Alan Mercer was at his desk in the regional capacity building bureau in Assosa, western Ethiopia, when a man burst into his office, distraught. Right at the end of a four-year master’s degree programme, he had lost the only copy of his thesis to a computer virus. Mercer, an IT trainer with Voluntary Service Overseas (VSO), wasn’t surprised. "Show me an Ethiopian computer without a virus and I’d ask which foreigner it belongs to," he says.
While western countries have partially learned to neutralise the threat of computer viruses, Africa has become a hive of trojans, worms and exploiters of all stripes.
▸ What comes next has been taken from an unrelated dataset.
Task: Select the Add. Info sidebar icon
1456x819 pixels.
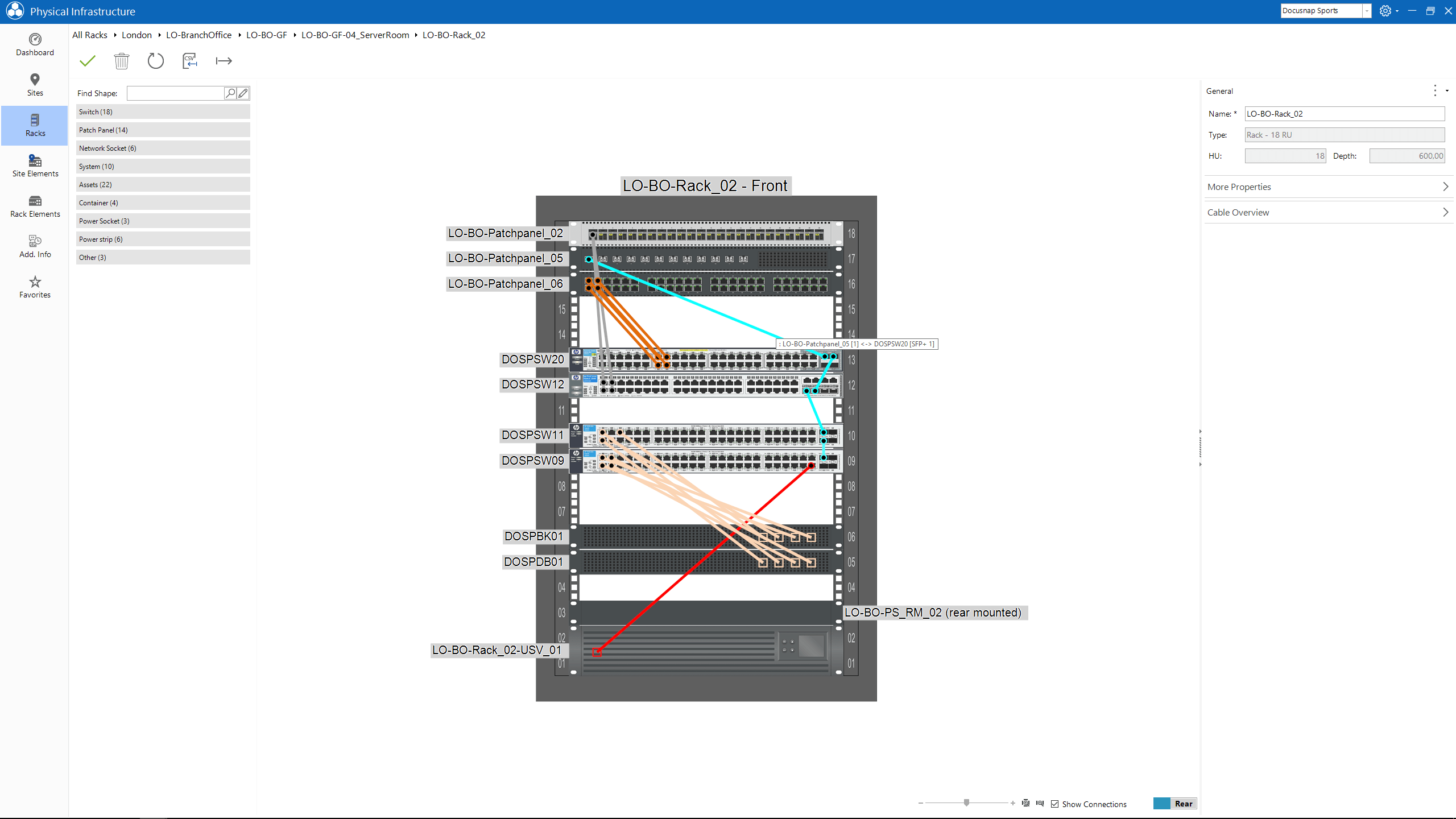Action: point(35,246)
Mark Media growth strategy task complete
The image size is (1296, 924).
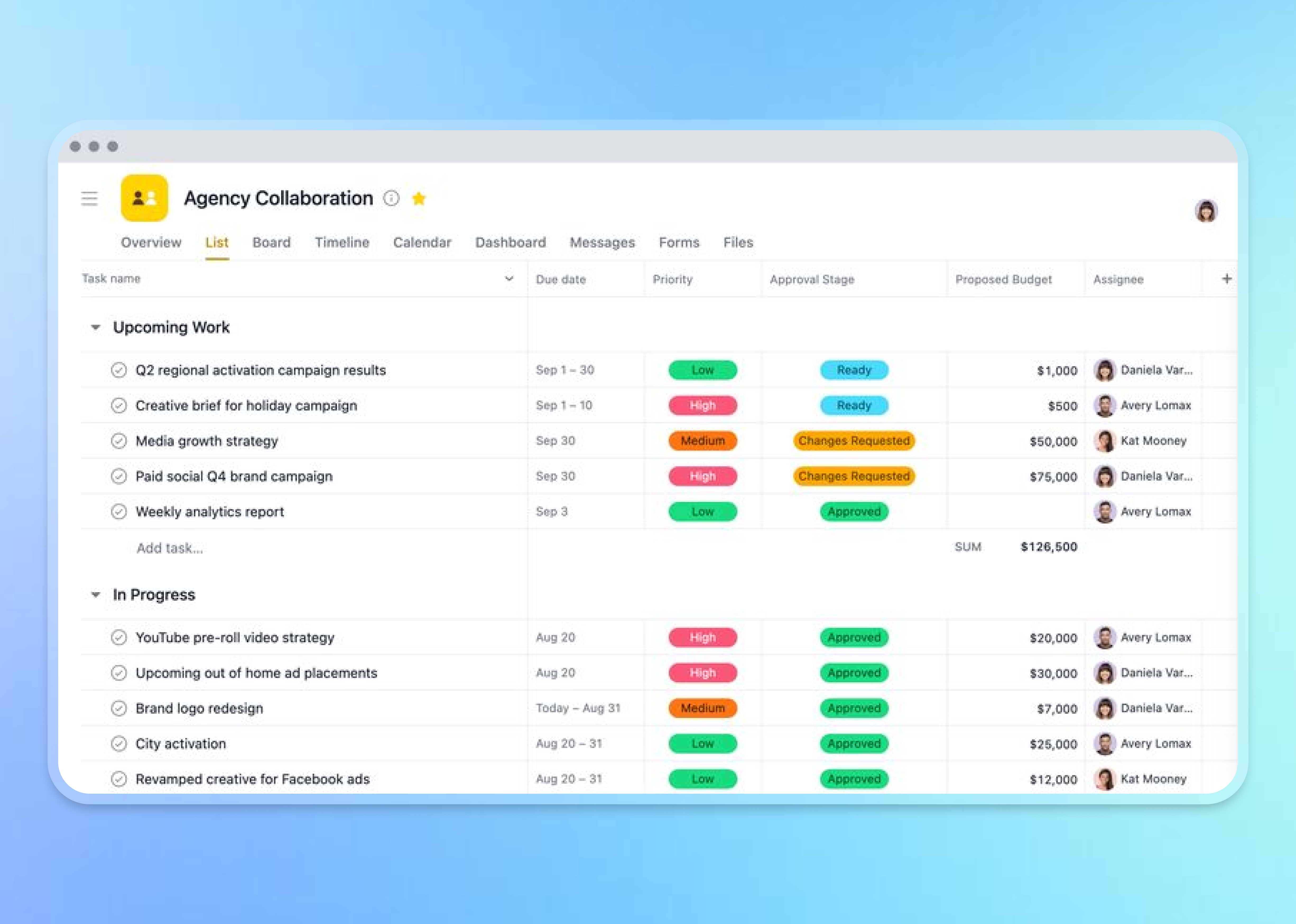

As PC use on the continent has spread in the past decade (in Ethiopia it has gone from 0.01% of the Ethiopian population to 0.45% through 1999-2008), viruses have hitched a ride, wreaking havoc on development efforts, government programmes and fledgling businesses.
Infection rate
"It wouldn’t be unreasonable to say 80% of all computers you find in Africa will have some nastiness on them," says Tariq Khokhar, the chief development officer of Aptivate, a non-governmental organisation that focuses on IT. This compares to around 30% in the UK, according to Panda Security. The cost is hard to measure, but ask IT consultants and development workers about the impact, and the stories pour out. Mercer tells of an agriculture bureau employee who lost the multi-year plan for agricultural improvements for the Benishangul-Gumuz region, Ethiopia’s fourth poorest area. Jeremy Brown, an IT consultant in Cameroon, says that one client was operating with more than 200 infected files, drastically slowing down its PCs, corrupting confidential information and exposing it over the internet. Even the Congress of South African Trade Unions found in May that its website was spreading viruses to visitors. "Viruses are pretty endemic," says Brown. "All organisations and individuals are affected by them."
Brand-new PCs are often ridden with viruses from the start when vendors install pirated, infected copies of Windows – Khokhar estimates that around a third of pirated software is already infected. And even when antivirus software is installed, it is almost impossible to keep up to date. The daily update of new virus definitions from Symantec is around 40MB; McAfee’s is around 100MB. "On a 56Kb dialup link, we are talking all day to download," Mercer says. Sometimes the update file is removed and replaced by a newer one before the download has had time to complete.
"The entire national bandwidth for Ethiopia, I can simulate that in my house," Khokhar says. This keeps Ethiopia off the antivirus software provider Kaspersky’s annual list of the top 10 countries both originating and being targeted by viruses; in 2008, China led both categories. The Eastern Africa Submarine Cable System (EASSy) would help Ethiopians download antivirus updates faster, but would also expose them to more attacks. "If you wanted a way to get [African countries] on to that top 10 list of countries affected by viruses, the first step is to install a big internet connection," Khokhar says.
Computer viruses are not the only reason Africa lags behind the west in IT development. Electricity supply, training, and bandwidth management issues make e-business a pipe dream in most places. But people are fighting back. Mercer does a day of antivirus and power-protection training as part of all his training courses, as do many people at VSO on an informal basis.